And we were there.
All the paperwork, all the months of prayer, all the packing and fundraising was about to take on human form. We could see little faces crowding around a gate toward the back of the property, and little brown noses pressed against a large window set in a nondescript building. It was impossible to tell if Sophia was among the runny noses smearing the glass. Part of me hoped to catch a glimpse of her and part of me didn't want to spoil the moment of meeting her on the steps of the transition home. We were the first family in the line-up. Several families had arrived in the days prior to our arrival and they stood off to the side, preparing to share in the wonder of our moment and identifying with the scope of emotions we were encountering. I felt an unbidden pressure to respond with just the right amount of warmth and love, lest the nannies think I was unfit to become her mama. We were told they were changing her diaper and would bring her out in a minute. I heard her protesting this upset in her day. At the time I swore Ethiopian minutes must be longer than sixty seconds. Just when I felt my nerves would burst, her nanny brought her through the doors and my heart skipped a beat (or three). Pictures had done her little justice. Her solemn expression as they handed her to Timothy held none of the exuberance we see now. Timothy held her for a handful of moments as I gingerly touched her brittle hair. She didn't cry. She seemed resigned to the hand-off. My sweet husband asked if I wanted to hold her. Do I want to hold her? Ummmm...YES! I held it together until she was tucked in my arms. Then I bawled like a baby (much like I'm doing as I type these words). She fit. She was mine and she was precious.

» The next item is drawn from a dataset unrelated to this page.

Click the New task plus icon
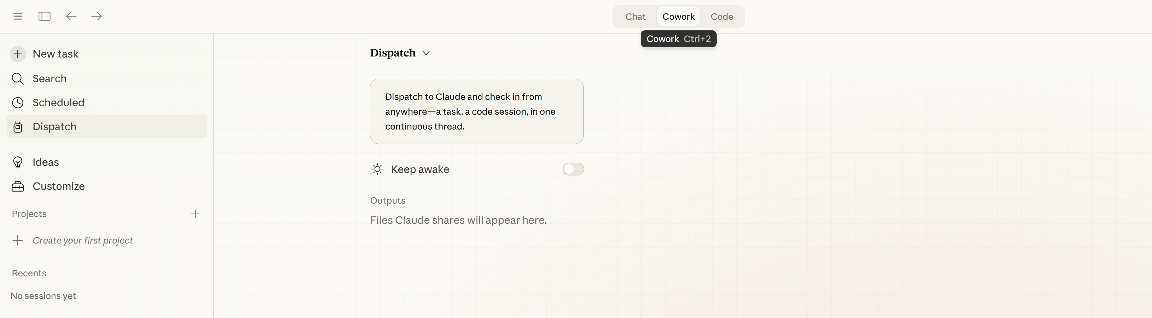tap(18, 54)
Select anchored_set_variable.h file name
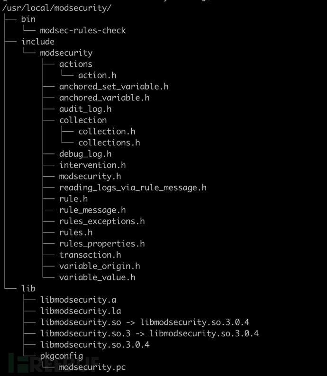This screenshot has height=376, width=327. click(114, 87)
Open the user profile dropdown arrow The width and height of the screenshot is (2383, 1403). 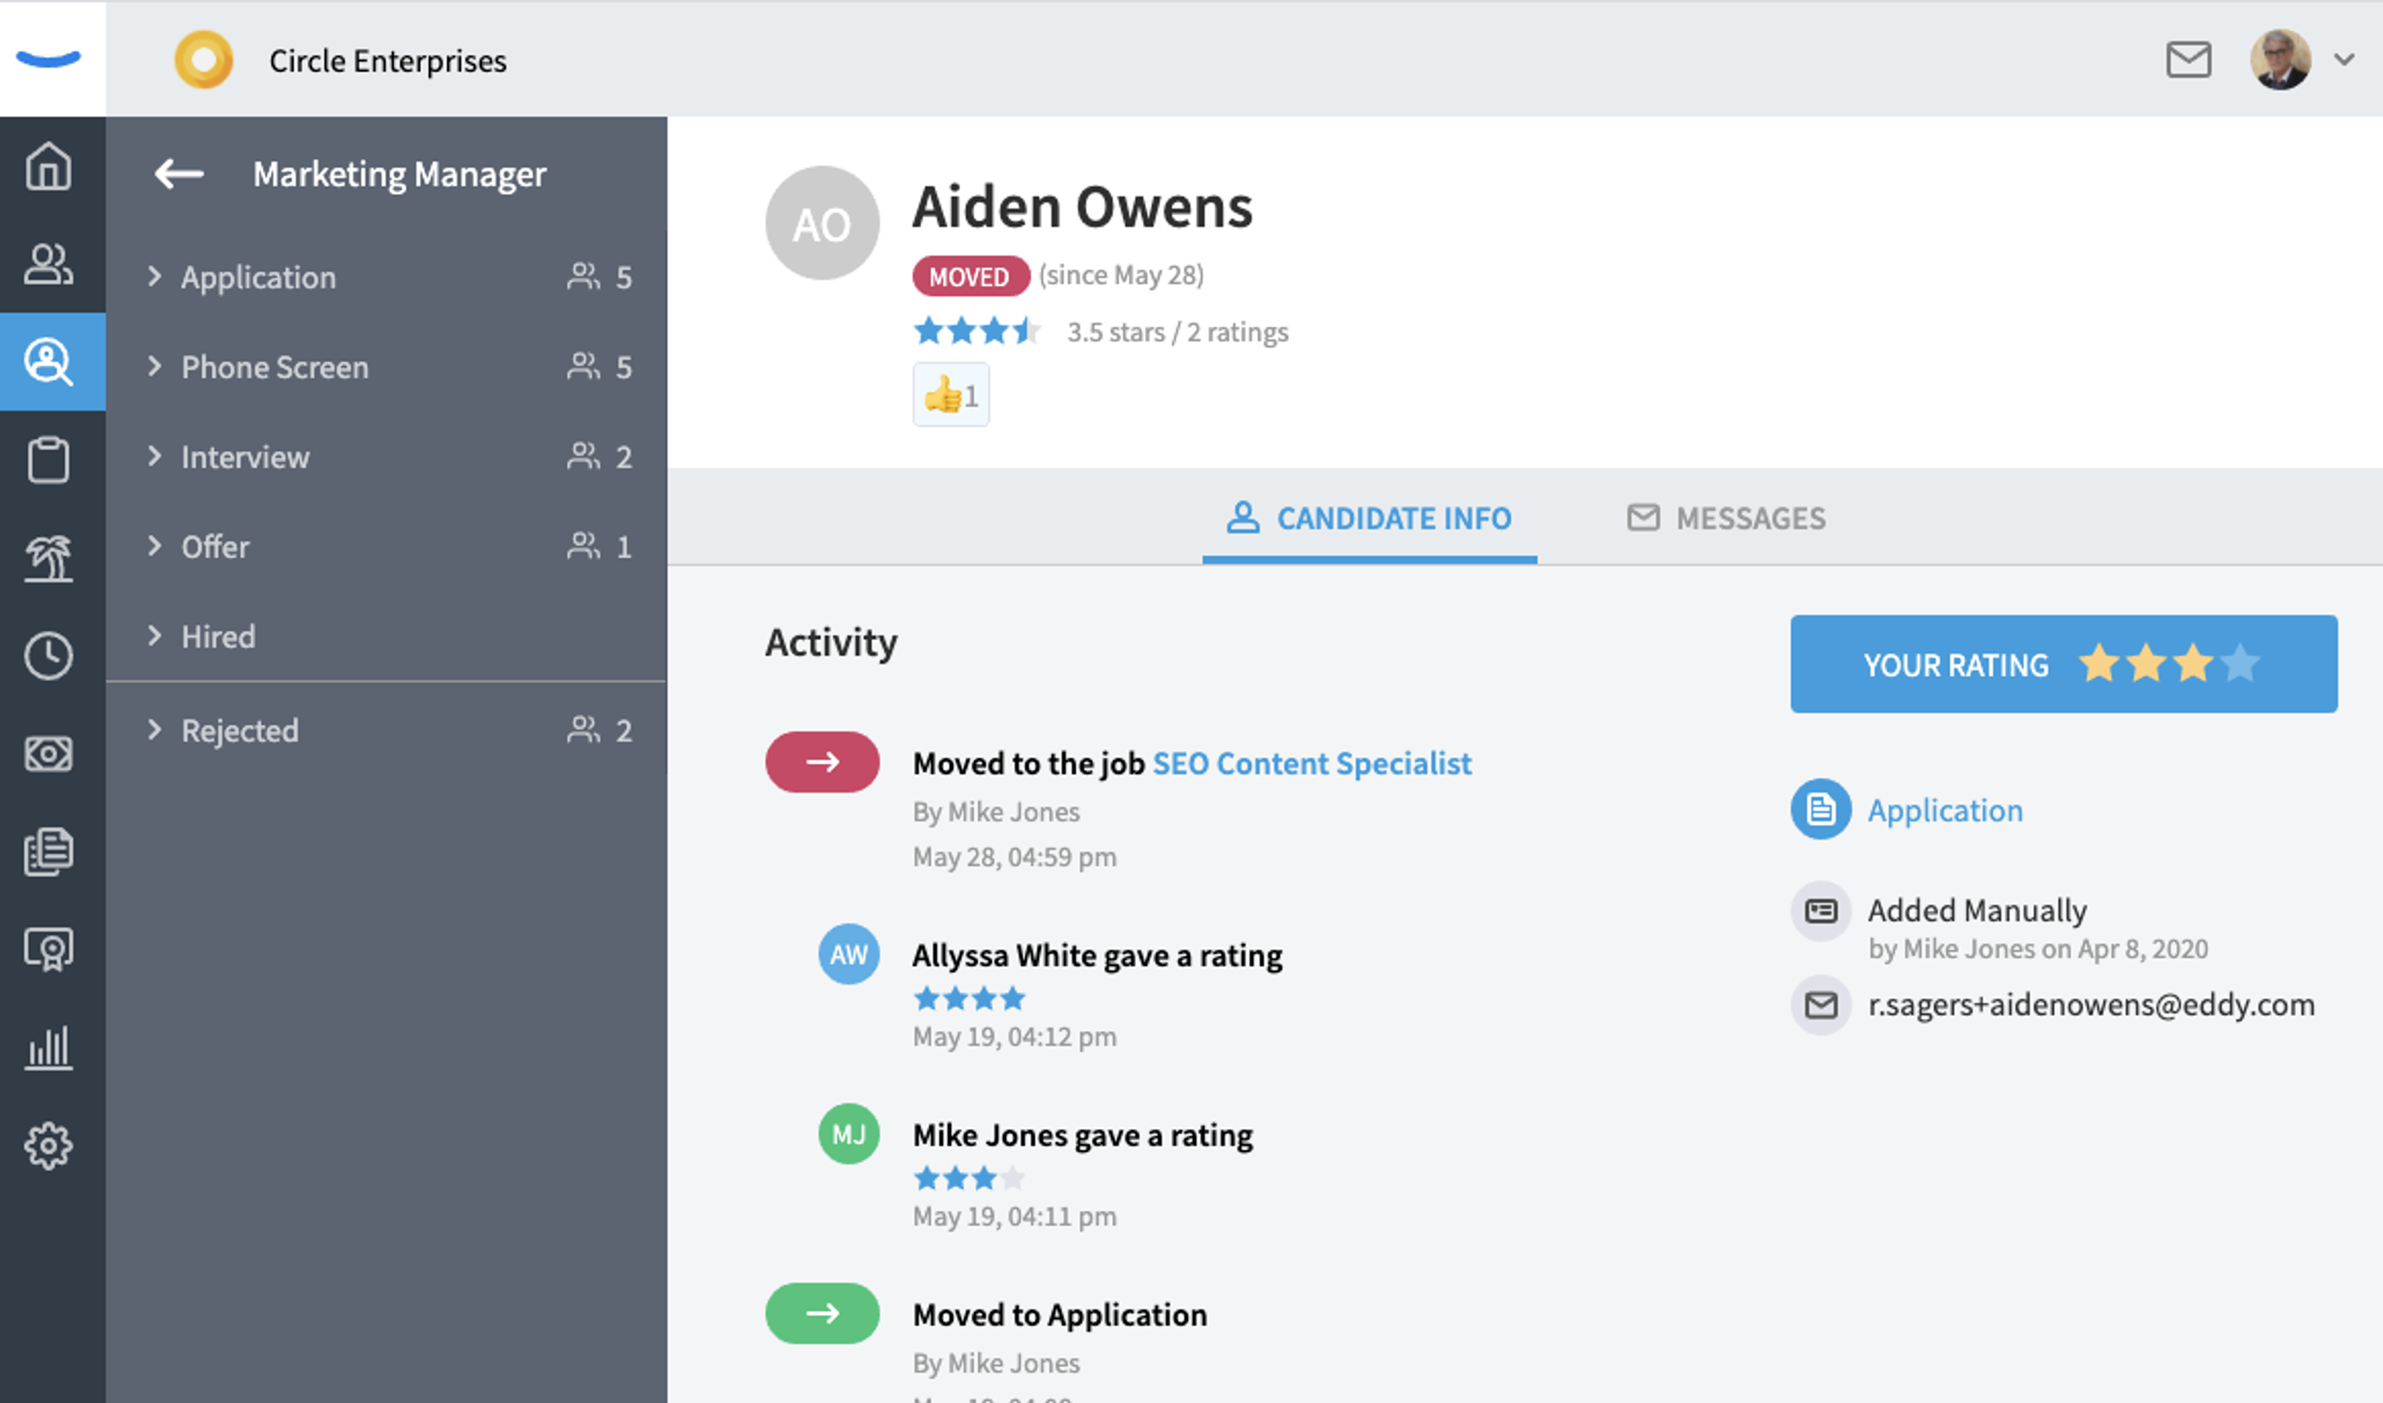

|The most animation from her was when she was facing |
away from us, looking into the only home she knew.
Sophia, that was two years ago. We held you, rocked you to sleep, fed you and tried desperately to eek a smile out of you in the short time we were with you on our court trip. We knew you could crawl and walk, but you refused to do anything except dully hold a toy and stare past us. Now not a day goes by that you aren't full of infectious giggles and smiles. You are inquisitive and engage the world around you in a way that is fresh, unique and ALL YOU! You have rocked our world and we are changed forever. Thank you for teaching us to love in another dimension. You opened our eyes to the beautiful tragedy that is adoption. You reached a part of our hearts that was barren before your touch. I love you, my sweet daughter, and I would do it all over again.